Midlife Autistic Burnout
I'm sure this topic has been covered here before, but I am very interested in this phenomenon and am increasingly convinced that this is what recently lead me to realize the massive effect autism has had on my life.
Without going into all the details, I started to go through some highly unusual and highly stressful events at work about a year ago. Not remarkable in itself as many of my NT co-workers were in the same boat as me. But what distinguished me from everyone else over the next several months was my reaction to these events. I literally became obsessed with what was taking place and could think of almost nothing else. I have always had difficulty sleeping but now I flat out couldn't sleep and finally started taking OTC sleep aids just to catch a few hours. I shut out and permanently broke off contact with several acquaintances and mentally placed blame on people who had nothing to do with my situation. My thought process became erratic and I really had no idea why. It felt in many ways the same way as it did before I dropped out of college and "crashed" for over a year. But with a family I am 100-percent financially responsible for, I knew I had to push through it this time. Things finally started to get better a couple of months ago following a major change in my work assignment. During the worst of it, I told some of those close to me that I was going through a midlife crisis and no one argued because they knew how wild my thoughts were. But it wasn't really a midlife crisis in the classic sense ... there were no fast cars or hot babes. I was just imploding.

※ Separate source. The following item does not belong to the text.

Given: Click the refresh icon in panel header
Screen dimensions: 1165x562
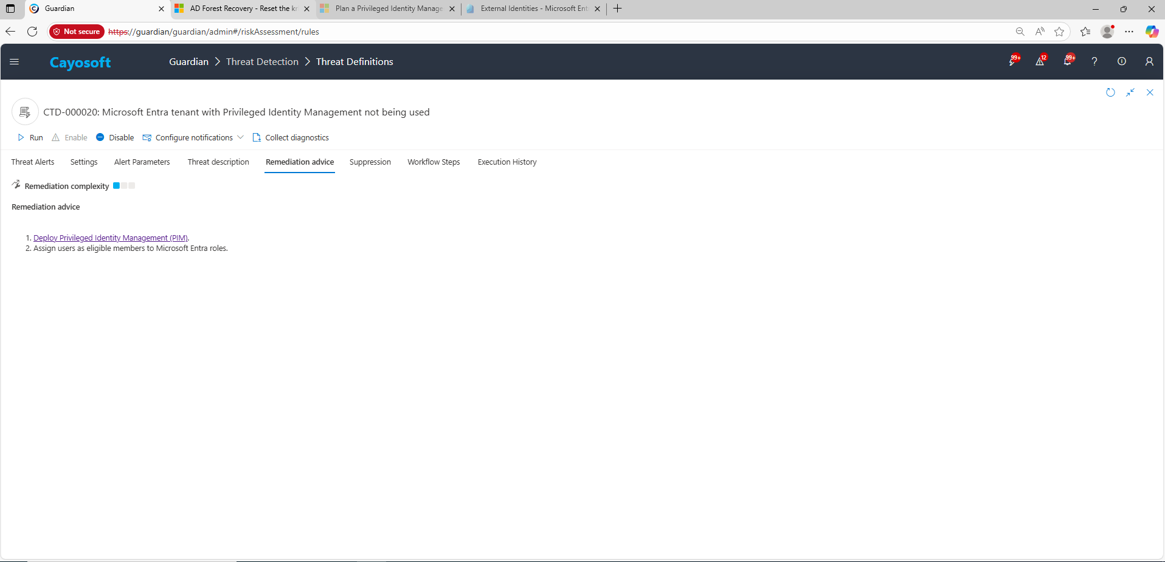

So anyway, when I finally started to come out of it, I became determined to find out what the hell was going on with me and as I researched Aspergers and HFA, the light went on. I now believe I was going through at least the beginning stages of midlife autistic burnout. I think I've stemmed the tide at least for now but fear it could resurface.
I am interested in what kinds of experiences some others here may have had and what helped you get through it ... or if you crashed entirely.
Last edited by Catamount on 12 Apr 2011, 2:46 pm, edited 1 time in total.
Hey Catamount - I found this past thread with a lot of good posts and information.
http://www.wrongplanet.net/postt153352.html
http://www.wrongplanet.net/postt153352.html
Thanks man, I'll be sure to check it out!